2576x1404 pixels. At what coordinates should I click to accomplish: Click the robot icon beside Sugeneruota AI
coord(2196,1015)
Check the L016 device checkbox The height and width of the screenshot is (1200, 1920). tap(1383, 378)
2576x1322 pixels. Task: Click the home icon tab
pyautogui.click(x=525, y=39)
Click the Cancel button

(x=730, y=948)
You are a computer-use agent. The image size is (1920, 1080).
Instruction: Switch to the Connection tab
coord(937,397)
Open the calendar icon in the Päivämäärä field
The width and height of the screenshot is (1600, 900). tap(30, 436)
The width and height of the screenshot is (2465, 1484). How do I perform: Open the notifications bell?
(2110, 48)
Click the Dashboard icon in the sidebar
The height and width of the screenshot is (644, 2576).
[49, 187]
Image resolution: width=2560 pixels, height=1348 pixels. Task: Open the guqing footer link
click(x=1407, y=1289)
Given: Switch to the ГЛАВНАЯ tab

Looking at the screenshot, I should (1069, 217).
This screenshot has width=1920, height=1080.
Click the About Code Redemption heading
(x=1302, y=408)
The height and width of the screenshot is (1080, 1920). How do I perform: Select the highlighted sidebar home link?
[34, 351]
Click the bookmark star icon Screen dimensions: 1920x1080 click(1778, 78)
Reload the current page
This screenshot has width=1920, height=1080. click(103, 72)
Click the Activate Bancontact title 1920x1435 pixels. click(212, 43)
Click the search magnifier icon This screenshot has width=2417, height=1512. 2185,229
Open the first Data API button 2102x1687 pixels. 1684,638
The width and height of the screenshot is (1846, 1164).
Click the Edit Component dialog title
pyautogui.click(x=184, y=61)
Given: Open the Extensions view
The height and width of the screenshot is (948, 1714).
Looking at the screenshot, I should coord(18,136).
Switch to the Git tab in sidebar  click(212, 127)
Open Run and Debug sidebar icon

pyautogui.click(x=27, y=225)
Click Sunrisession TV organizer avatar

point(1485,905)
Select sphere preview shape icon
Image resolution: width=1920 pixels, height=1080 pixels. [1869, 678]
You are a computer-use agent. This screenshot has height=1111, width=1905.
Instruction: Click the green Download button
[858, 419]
* * *
*Assignment*. In the material above, locate the line containing "Instruction: Switch to the Connection tab" and the line containing "Click the bookmark". Transcribe exactly those two lines and every line between them, and nothing more.

*Result of the exercise*.
Instruction: Switch to the Connection tab
coord(937,397)
Open the calendar icon in the Päivämäärä field
The width and height of the screenshot is (1600, 900). tap(30, 436)
The width and height of the screenshot is (2465, 1484). How do I perform: Open the notifications bell?
(2110, 48)
Click the Dashboard icon in the sidebar
The height and width of the screenshot is (644, 2576).
[49, 187]
Image resolution: width=2560 pixels, height=1348 pixels. Task: Open the guqing footer link
click(x=1407, y=1289)
Given: Switch to the ГЛАВНАЯ tab

Looking at the screenshot, I should (1069, 217).
This screenshot has width=1920, height=1080.
Click the About Code Redemption heading
(x=1302, y=408)
The height and width of the screenshot is (1080, 1920). How do I perform: Select the highlighted sidebar home link?
[34, 351]
Click the bookmark star icon Screen dimensions: 1920x1080 click(1778, 78)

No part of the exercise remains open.